__Text block__
Bill Clark/CQ Roll Call via AP Images
Cristina Tzintzún Ramirez, candidate for the Senate, at a barbecue joint in Texas last week
“Capturing these young voters of color is critical for progressives in Texas and beyond—but such a development cannot be assumed.” That assessment comes from an April 2018 article in the Prospect, co-authored by University of Southern California professor Manuel Pastor and Texas social-justice advocate Cristina Tzintzún Ramirez.
As a candidate for the Democratic nomination for U.S. Senate in today’s Texas primary, Tzintzún Ramirez is now putting that prediction to a test. The very well-funded MJ Hegar—an Air Force veteran and former Republican who almost unseated a longtime GOP House member in 2018, and who is the preferred candidate of Chuck Schumer and the Democratic Senatorial Campaign Committee—has a lock on first place. But Tzintzún Ramirez is one of three or four candidates battling it out for second. And second place matters, because, unless Hegar manages to pull more than 50 percent of the vote tomorrow (highly unlikely in a field of 12 candidates), she will face a runoff against the number-two finisher on May 29.

__Data supplied__
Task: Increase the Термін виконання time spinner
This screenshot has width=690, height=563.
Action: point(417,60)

* * *

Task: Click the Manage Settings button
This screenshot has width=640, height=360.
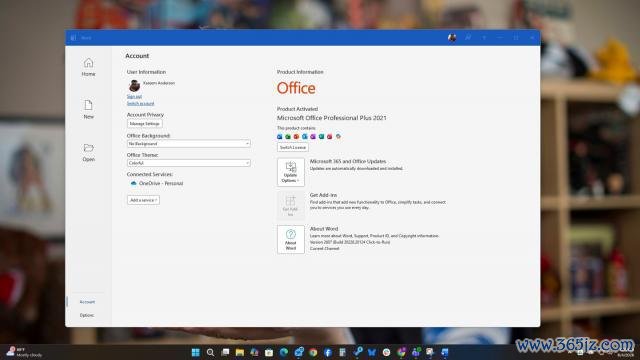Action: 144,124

--

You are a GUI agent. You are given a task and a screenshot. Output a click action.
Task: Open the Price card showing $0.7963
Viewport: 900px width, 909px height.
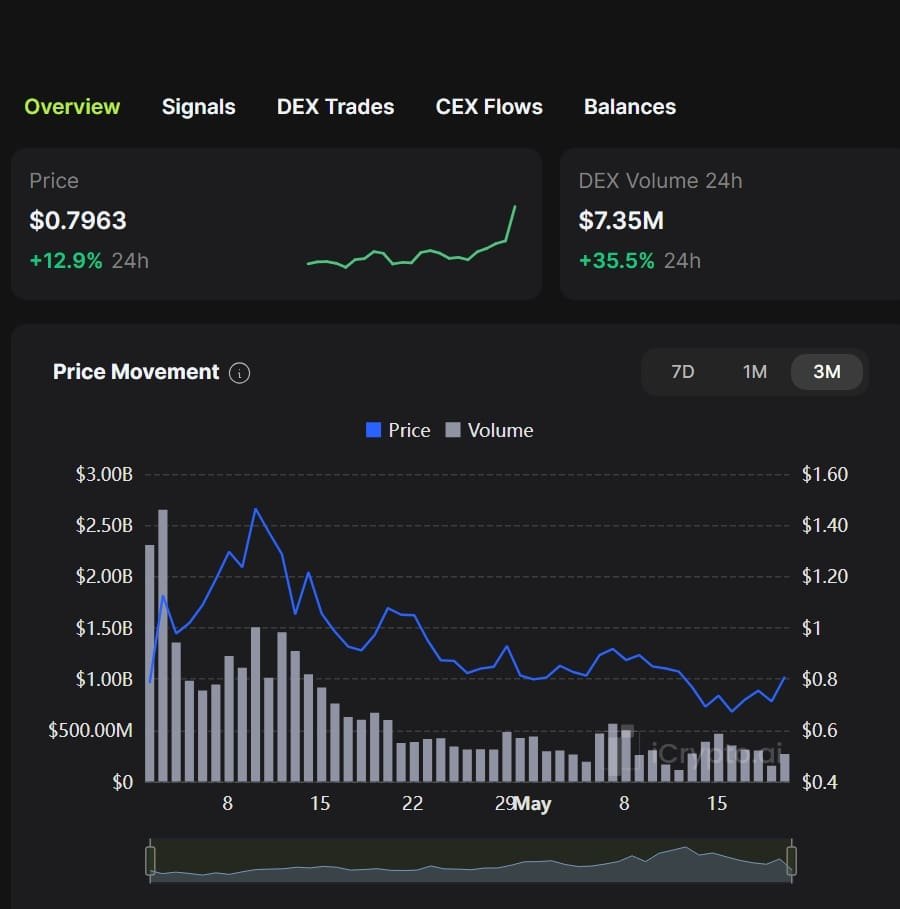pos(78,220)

__Set task 1__
Please echo everything in the Texas Senate primary text from "Bill Clark/CQ Roll" down to "Cristina Tzintzún Ramirez.", word for word.
__Set task 2__
List every person named in the Texas Senate primary text.

__Complete output 1__
Bill Clark/CQ Roll Call via AP Images
Cristina Tzintzún Ramirez, candidate for the Senate, at a barbecue joint in Texas last week
“Capturing these young voters of color is critical for progressives in Texas and beyond—but such a development cannot be assumed.” That assessment comes from an April 2018 article in the Prospect, co-authored by University of Southern California professor Manuel Pastor and Texas social-justice advocate Cristina Tzintzún Ramirez.

__Complete output 2__
Bill Clark
Cristina Tzintzún Ramirez
Manuel Pastor
MJ Hegar
Chuck Schumer